1. Only 10% of the energy in an average (conventional) light bulb is used to create light. The other 90% of the energy created by a light bulb produces heat. CFLs (Compact Fluorescent Light Bulbs) by contrast, use nearly 80% less electricity than average (conventional) bulbs and can last up to 12 times longer!
2. If you had superpowers and could travel as fast as electricity: You could probably win a race against Superman and go just about 186,411.358 miles per second (the speed of light). You could actually go around the entire earth 8 times in a row in the same time it takes to flip on a light switch!
3. Your bad hair day could be warning you of a strike: They say that you have a better chance at winning the lottery than you do at being struck by lightning, but that doesn’t mean being struck by lightning doesn’t happen. But when it comes to lightning strikes versus the lottery, lighting strikes can give you at least a little advanced notice. According to the article “Flash Facts About Lighting” by National Geographic, if your hair stands up in a storm, it could be a bad sign that positive charges are rising through you, reaching toward the negatively charged part of the storm. That's not a good sign! Your best bet is to get yourself immediately indoors.
4. You may have been slightly misinformed about where electricity got started: Contrary to what we’re commonly taught, Thomas Edison didn't invent the first light bulb! He did invent one that actually stayed lit for more than a few seconds, but the truth is, it took a team of many inventors to produce a functional light bulb that has evolved into the conventional bulbs we use most commonly. Thomas Edison did invent more than 2,000 products (including switches, fuses, meters and sockets), but he was in fact an assembler of the first research and development team at Menlo Park, NJ. (See Photos: 2013 Consumer Electronics Show Highlights Newest Technology.)

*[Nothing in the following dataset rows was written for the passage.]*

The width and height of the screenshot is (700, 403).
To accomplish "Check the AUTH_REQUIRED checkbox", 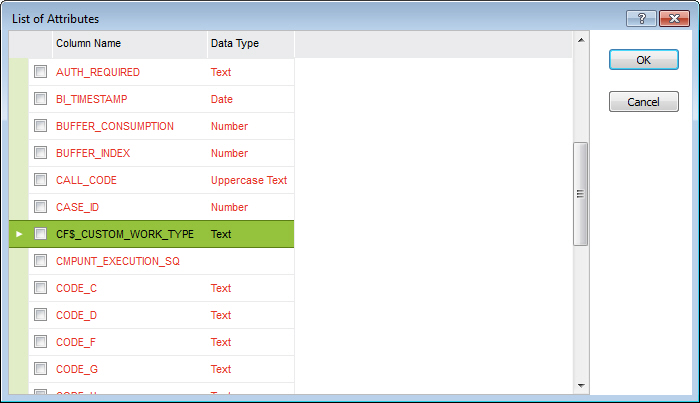I will click(40, 72).
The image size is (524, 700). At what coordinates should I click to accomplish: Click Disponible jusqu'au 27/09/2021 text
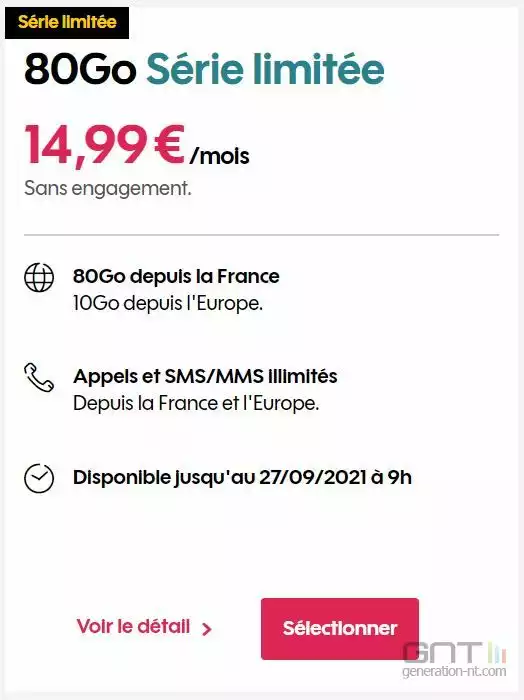(x=242, y=478)
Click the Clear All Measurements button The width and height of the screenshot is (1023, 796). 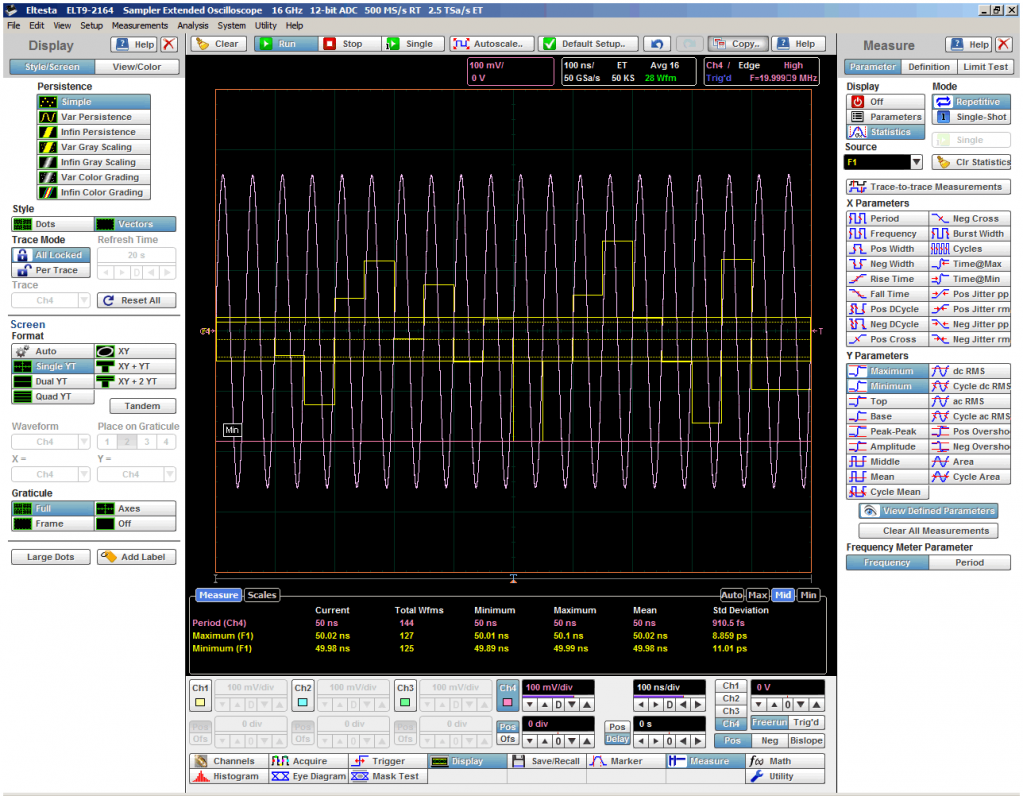coord(928,531)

5. Turning off your electronics isn’t enough to save you money on your electricity bill:
In an average home, over 75% of the electricity used to power electronics is being consumed while the electronic product is turned off and still plugged in. A great example is your computer. Did you know that the average desktop computer (while plugged in and in idle mode) is idling at 80 watts. Your laptop? 20 watts. A gaming system like a Sony Playstation, whether idling or in use, uses an average of 200 watts. Idle power actually consumes more electricity than every solar panel in the United States combined!